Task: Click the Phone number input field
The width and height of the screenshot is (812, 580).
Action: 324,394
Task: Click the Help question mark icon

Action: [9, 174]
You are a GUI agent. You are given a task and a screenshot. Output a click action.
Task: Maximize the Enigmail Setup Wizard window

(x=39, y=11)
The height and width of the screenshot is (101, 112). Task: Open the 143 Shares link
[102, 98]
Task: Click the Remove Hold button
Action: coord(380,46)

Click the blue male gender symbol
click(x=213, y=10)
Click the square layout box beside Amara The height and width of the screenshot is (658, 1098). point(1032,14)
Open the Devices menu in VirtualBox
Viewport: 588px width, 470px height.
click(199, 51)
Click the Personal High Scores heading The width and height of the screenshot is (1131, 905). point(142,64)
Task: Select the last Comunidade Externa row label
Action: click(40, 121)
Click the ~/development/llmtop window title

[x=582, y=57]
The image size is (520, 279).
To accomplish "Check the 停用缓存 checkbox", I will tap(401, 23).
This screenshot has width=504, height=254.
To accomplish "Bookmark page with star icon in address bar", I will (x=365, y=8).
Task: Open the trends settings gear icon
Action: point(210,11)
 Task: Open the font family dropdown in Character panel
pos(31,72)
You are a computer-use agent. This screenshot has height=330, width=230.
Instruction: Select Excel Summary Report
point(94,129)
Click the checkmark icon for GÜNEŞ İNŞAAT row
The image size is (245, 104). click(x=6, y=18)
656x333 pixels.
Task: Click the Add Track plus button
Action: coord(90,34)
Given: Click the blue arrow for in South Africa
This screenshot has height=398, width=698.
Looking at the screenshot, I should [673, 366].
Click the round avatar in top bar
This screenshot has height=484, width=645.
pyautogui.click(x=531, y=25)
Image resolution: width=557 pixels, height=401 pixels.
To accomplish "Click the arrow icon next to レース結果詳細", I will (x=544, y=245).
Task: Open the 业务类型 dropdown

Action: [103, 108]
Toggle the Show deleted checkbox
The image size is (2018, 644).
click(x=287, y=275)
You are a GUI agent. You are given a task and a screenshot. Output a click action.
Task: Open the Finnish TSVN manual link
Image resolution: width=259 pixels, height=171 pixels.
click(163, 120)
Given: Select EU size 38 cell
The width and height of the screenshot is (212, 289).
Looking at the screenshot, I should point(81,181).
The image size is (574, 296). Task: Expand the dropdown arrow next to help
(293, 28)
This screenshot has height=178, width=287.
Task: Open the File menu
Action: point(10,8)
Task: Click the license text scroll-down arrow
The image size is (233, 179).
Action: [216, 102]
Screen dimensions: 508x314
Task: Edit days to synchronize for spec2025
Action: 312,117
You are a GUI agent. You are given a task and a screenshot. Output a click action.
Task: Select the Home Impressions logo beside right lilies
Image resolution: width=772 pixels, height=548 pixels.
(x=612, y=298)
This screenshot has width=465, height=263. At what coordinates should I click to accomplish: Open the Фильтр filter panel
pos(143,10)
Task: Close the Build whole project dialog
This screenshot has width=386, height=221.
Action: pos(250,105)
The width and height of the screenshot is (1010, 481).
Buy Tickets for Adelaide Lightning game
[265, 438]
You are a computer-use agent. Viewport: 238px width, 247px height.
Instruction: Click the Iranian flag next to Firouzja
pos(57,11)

- - -

TASK TO CARRY OUT:
Lines above that include the string "computer" need to be copied.

TASK OUTPUT:
You are a computer-use agent. This screenshot has height=330, width=230.
You are a computer-use agent. Viewport: 238px width, 247px height.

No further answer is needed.